Та снова покачала головой в знак отказа, пристально посмотрела на Ударду и проговорила:
– Воды!
Но Ударда стояла на своем.
– Нет, сестра моя, какой же это напиток для января месяца, – вода? Вам нужно выпить немного глинтвейну и съесть вот эту маисовую лепешку, которую мы испекли для вас.
Она оттолкнула лепешку, которую протягивала ей Магиетта, и произнесла:
– Черного хлеба!
– Нате вам, – сказала Жервеза, которую, в свою очередь, охватило чувство сострадания, снимая с себя свою суконную накидку, – этот плащ будет потеплее вашего.
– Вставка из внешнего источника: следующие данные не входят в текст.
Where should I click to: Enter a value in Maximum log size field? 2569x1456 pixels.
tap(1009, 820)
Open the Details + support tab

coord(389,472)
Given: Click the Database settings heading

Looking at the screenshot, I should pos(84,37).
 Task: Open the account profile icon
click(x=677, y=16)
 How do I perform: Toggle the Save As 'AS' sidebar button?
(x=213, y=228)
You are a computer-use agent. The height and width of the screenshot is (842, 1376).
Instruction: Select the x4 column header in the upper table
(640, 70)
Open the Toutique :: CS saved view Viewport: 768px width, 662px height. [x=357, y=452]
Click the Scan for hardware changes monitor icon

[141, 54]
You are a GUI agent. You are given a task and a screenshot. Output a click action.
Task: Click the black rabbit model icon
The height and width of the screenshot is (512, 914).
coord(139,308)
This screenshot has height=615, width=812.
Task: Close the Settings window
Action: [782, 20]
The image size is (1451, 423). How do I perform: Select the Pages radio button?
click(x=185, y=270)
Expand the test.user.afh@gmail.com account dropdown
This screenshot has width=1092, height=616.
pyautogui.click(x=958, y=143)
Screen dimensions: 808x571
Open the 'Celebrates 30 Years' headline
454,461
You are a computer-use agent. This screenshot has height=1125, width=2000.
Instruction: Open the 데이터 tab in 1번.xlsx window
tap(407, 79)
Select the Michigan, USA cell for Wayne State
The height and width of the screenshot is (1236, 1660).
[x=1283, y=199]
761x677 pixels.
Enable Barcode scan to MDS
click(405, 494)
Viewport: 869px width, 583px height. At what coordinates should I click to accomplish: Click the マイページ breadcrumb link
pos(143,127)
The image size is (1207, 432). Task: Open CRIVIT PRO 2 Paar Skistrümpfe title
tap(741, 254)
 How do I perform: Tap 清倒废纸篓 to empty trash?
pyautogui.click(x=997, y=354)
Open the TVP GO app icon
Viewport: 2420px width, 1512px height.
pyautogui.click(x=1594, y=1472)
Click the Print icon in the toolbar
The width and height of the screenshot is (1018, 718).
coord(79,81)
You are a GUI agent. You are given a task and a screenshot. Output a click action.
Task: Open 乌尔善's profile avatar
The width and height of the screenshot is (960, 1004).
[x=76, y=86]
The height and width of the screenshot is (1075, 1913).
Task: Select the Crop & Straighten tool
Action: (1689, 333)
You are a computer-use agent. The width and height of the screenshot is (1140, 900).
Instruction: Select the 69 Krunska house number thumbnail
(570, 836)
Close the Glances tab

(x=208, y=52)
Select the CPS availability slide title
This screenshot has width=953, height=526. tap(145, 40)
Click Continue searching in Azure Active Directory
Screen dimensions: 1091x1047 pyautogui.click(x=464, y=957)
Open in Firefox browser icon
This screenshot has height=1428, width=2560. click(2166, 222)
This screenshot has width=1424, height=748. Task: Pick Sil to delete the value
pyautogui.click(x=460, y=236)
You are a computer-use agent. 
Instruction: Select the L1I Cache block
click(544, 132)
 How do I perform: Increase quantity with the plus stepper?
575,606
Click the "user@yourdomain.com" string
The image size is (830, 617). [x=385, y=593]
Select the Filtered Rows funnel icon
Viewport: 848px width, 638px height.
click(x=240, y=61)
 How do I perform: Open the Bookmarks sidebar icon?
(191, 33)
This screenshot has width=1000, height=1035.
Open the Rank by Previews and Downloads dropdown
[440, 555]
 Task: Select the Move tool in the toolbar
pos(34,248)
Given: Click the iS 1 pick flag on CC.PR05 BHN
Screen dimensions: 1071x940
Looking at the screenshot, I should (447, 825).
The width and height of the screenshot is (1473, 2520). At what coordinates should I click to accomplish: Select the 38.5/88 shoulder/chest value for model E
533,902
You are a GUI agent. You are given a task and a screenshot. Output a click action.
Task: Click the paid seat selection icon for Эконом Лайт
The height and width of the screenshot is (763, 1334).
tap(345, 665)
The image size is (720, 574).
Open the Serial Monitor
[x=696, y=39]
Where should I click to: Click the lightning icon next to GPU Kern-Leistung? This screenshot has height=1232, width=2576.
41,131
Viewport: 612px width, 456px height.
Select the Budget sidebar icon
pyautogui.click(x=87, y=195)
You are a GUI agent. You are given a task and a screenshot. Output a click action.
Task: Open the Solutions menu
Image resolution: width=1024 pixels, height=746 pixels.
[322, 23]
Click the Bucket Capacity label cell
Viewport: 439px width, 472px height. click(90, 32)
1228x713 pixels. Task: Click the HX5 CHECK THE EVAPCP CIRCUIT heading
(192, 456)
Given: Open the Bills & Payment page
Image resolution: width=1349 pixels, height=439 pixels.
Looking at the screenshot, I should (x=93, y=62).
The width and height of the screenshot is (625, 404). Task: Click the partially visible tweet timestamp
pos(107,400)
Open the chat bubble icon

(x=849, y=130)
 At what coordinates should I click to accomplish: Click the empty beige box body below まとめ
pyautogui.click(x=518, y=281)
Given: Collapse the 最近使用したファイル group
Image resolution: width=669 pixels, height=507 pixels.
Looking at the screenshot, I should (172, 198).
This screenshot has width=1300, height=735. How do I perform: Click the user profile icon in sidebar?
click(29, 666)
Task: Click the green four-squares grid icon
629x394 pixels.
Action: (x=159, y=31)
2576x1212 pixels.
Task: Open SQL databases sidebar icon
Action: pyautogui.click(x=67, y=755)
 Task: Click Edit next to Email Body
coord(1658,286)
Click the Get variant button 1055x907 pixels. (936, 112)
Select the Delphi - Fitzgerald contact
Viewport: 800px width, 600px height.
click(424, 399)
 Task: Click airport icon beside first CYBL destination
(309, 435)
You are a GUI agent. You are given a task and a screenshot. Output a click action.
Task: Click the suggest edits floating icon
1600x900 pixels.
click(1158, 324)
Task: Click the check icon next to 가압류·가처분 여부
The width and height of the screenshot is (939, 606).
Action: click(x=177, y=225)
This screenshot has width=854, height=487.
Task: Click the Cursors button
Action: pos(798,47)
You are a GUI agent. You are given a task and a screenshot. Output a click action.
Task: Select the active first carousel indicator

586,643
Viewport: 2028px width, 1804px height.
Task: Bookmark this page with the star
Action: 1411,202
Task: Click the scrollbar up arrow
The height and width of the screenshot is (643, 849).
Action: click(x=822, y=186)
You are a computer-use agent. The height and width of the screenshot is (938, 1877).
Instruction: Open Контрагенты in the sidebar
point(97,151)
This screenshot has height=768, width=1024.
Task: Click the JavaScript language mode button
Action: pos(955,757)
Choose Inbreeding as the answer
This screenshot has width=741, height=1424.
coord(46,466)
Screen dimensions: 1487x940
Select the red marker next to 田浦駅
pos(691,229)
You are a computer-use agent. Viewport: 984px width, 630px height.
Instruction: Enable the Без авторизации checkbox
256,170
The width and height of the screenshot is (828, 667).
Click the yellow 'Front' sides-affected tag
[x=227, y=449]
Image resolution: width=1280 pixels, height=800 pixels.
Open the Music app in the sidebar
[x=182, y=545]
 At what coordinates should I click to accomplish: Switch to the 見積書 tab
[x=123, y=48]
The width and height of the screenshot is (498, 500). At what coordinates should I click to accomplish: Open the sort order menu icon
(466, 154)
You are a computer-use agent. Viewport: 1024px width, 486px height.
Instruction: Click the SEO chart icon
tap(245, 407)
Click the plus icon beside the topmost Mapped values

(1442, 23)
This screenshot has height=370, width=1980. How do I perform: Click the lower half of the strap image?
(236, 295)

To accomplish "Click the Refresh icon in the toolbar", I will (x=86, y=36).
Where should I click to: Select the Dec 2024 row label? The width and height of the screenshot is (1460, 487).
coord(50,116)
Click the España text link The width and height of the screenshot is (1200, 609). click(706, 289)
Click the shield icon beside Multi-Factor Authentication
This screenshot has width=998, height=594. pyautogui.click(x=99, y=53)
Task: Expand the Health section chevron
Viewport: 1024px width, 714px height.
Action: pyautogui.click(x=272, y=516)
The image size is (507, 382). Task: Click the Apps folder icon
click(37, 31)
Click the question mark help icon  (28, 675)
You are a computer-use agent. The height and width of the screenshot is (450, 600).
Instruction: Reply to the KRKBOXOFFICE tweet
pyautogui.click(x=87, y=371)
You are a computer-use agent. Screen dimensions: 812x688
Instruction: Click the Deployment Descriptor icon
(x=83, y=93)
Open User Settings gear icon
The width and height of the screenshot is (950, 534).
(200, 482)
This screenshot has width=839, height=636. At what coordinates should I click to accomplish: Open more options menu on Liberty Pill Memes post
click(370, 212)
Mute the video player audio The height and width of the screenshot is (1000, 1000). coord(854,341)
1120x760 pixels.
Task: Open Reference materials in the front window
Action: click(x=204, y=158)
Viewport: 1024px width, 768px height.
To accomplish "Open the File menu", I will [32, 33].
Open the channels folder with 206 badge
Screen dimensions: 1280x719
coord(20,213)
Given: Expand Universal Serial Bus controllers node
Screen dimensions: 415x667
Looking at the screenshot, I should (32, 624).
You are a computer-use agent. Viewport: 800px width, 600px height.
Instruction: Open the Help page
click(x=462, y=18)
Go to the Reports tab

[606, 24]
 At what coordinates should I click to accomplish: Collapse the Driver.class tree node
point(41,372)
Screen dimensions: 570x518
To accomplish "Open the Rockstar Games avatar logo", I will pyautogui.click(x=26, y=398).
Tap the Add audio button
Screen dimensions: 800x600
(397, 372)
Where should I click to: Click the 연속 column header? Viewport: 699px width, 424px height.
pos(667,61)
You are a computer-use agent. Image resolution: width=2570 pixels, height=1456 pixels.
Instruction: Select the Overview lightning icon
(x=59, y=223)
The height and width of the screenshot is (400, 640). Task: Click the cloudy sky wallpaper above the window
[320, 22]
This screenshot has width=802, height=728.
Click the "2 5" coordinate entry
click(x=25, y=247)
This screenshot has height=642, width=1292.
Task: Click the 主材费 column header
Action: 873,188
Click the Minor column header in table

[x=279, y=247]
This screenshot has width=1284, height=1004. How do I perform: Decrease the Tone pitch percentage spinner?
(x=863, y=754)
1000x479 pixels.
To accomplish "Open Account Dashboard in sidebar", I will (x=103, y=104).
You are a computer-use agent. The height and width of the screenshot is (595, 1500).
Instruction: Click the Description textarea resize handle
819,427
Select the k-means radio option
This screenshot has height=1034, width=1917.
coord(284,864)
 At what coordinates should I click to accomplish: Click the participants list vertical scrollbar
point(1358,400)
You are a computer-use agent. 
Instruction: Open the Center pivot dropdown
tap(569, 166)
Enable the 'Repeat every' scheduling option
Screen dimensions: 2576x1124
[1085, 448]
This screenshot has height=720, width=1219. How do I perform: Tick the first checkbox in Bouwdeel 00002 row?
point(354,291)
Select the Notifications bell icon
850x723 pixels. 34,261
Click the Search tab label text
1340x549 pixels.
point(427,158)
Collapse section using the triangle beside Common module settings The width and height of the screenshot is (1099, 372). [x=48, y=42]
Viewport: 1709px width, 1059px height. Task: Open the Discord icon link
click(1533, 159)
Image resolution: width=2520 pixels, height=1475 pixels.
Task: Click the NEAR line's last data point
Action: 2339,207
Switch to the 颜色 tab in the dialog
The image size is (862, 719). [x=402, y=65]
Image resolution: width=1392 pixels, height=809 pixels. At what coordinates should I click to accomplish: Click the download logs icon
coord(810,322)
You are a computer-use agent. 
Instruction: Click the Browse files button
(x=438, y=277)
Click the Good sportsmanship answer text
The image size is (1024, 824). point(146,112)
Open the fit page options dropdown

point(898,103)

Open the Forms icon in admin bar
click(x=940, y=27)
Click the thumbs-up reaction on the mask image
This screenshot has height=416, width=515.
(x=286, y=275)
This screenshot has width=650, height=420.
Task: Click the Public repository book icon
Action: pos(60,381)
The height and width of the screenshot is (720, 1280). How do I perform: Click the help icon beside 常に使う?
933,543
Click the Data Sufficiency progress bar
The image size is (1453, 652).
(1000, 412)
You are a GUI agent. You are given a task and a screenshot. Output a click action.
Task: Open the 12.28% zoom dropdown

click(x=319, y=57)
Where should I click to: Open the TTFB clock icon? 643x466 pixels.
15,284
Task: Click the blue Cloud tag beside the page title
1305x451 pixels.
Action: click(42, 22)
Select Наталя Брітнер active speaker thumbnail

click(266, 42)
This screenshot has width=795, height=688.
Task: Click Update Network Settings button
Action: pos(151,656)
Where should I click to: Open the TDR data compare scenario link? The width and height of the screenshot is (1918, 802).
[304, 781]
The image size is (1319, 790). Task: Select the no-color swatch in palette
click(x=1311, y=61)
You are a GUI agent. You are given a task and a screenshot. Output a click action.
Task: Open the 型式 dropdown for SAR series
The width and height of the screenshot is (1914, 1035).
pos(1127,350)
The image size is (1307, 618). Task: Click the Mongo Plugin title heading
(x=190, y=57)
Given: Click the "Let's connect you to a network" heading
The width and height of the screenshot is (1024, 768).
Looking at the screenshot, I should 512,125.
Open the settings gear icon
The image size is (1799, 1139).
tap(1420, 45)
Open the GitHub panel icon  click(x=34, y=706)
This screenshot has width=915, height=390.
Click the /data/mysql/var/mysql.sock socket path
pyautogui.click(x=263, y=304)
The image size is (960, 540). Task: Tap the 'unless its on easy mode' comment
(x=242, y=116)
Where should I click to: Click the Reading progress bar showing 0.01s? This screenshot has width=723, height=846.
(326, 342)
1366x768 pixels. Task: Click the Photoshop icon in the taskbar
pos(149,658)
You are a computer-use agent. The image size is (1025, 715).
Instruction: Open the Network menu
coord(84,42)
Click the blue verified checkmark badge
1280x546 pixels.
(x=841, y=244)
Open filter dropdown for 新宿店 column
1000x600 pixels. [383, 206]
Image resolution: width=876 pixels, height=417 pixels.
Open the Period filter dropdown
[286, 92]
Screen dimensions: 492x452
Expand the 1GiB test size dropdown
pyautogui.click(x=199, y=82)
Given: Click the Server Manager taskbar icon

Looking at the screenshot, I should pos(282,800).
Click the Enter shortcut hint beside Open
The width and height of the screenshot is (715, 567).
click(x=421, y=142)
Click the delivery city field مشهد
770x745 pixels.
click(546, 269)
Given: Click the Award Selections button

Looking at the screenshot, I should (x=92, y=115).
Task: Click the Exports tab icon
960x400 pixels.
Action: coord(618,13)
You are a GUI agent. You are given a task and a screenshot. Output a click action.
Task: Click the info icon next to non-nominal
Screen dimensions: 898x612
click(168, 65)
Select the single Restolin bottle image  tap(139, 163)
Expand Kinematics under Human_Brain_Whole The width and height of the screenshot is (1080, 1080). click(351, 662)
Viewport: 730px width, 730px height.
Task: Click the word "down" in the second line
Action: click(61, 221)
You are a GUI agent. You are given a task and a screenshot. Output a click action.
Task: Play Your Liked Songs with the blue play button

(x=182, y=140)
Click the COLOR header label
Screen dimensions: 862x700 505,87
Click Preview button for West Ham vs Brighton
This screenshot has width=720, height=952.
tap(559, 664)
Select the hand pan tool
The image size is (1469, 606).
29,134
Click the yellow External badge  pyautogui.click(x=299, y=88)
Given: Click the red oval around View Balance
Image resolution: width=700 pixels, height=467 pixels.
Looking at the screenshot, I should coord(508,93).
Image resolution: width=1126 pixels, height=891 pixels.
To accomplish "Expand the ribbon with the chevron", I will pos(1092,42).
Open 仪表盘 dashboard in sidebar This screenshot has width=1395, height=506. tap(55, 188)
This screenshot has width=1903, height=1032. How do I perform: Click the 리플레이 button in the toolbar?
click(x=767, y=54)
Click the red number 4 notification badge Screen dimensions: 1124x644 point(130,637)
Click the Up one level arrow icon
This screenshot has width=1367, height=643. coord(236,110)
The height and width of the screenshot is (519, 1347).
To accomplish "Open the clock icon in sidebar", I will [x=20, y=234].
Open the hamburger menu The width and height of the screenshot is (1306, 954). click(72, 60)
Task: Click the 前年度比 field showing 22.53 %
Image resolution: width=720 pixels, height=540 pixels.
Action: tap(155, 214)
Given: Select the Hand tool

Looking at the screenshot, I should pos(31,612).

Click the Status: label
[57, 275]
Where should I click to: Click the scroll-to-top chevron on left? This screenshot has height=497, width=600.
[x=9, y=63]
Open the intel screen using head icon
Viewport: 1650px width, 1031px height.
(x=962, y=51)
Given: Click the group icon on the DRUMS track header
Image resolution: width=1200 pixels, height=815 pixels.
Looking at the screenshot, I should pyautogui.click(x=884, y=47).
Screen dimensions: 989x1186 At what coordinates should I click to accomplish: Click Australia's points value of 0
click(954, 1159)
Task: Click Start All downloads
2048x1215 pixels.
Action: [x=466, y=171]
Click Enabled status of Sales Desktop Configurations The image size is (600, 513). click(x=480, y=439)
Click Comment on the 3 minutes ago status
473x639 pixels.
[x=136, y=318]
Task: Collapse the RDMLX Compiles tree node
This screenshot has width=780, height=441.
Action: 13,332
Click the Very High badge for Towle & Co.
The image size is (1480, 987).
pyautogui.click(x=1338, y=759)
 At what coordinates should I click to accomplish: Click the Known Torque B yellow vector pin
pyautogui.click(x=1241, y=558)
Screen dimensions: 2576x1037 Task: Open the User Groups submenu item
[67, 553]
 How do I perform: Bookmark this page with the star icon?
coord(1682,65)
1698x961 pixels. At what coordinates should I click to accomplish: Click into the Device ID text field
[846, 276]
Накиньте-ка его себе на плечи.
Но та отказалась и от накидки, подобно тому, как прежде отказалась от глинтвейна и от лепешки, и ответила:
– Мешок.
– Да ведь должны же и вы чем-нибудь помянуть вчерашний праздник, – сказала добрая Ударда.
– Я и без того замечаю, что был праздник, – сказала затворница, – вот уже два дня, что в моей кружке нет ни капли воды. – И, помолчав немного, она прибавила, – По праздникам меня забывают – и хорошо делают. Зачем же людям помнить обо мне, когда я совершенно забыла их? Если уголья погасли, зола делается холодною.
И, как бы уставши от такой длинной речи, она снова опустила голову на колена. Простоватой и сердобольной Ударде послышалась в этих последних словах жалоба на холод, и она опять самым наивным голосом спросила ее:
– Так не хотите ли, мы вам разведем огонь?
– Огонь?.. – спросила затворница с каким-то странным выражением голоса. – А хватит ли его у вас для той бедной малютки, которая уже пятнадцать лет как лежит под землей?
Она вся затряслась, голос ее дрожал, глаза ее сверкали, и она приподнялась на колена. Вдруг она протянула свою белую и худую руку по направлению к смотревшему на нее ребенку и воскликнула:
– Унесите скорей ребенка! Сейчас придет цыганка!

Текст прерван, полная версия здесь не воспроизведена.